Work required: From the records below, please return each line that holds the word "Switch".

Dataset entries:
········

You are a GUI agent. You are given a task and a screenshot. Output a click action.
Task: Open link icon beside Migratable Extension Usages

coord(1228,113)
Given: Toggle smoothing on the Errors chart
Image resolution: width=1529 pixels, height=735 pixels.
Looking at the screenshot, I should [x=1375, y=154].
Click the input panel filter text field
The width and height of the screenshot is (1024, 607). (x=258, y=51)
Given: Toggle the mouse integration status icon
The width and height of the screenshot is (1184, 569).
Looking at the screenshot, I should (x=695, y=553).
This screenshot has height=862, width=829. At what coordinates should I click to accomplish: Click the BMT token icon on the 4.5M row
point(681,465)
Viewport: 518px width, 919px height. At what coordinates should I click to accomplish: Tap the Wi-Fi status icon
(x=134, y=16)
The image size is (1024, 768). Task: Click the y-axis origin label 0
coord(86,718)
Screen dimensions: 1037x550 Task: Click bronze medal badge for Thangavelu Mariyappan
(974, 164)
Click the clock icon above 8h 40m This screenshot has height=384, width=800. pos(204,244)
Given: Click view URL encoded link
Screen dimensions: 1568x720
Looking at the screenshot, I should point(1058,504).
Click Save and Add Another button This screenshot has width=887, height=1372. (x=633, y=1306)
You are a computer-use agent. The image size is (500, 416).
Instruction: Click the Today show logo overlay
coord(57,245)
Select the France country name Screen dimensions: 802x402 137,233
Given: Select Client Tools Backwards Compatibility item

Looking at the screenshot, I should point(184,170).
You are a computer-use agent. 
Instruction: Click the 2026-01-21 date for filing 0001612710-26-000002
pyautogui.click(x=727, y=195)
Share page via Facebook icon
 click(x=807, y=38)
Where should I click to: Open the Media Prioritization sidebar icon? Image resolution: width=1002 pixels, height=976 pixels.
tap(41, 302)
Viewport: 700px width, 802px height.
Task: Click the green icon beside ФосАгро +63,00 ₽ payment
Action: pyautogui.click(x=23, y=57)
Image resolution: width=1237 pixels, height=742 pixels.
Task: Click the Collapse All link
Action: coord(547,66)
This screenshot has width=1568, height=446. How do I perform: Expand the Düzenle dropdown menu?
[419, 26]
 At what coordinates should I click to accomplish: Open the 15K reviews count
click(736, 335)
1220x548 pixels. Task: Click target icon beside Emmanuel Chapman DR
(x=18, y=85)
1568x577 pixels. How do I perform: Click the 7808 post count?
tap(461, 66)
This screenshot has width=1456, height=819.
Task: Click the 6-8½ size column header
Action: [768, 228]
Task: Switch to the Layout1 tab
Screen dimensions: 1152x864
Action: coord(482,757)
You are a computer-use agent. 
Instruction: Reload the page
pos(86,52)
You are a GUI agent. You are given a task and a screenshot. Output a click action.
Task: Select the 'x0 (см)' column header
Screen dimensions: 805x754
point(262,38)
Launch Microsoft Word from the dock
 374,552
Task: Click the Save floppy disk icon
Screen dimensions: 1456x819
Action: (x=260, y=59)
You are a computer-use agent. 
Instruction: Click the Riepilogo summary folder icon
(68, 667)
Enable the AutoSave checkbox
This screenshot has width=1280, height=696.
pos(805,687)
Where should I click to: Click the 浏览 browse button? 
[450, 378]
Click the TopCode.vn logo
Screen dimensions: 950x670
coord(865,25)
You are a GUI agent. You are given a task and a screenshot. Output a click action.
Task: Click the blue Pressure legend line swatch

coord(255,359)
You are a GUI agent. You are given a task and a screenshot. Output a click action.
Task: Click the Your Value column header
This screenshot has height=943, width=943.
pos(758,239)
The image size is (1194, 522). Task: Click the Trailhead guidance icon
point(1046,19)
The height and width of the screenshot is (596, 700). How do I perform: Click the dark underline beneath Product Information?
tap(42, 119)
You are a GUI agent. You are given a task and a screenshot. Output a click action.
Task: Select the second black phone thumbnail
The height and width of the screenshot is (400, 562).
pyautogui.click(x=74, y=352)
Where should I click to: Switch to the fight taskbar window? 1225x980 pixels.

········

Finished exercise:
Task: Switch to the Layout1 tab
Where should I click to: Switch to the fight taskbar window? 1225x980 pixels.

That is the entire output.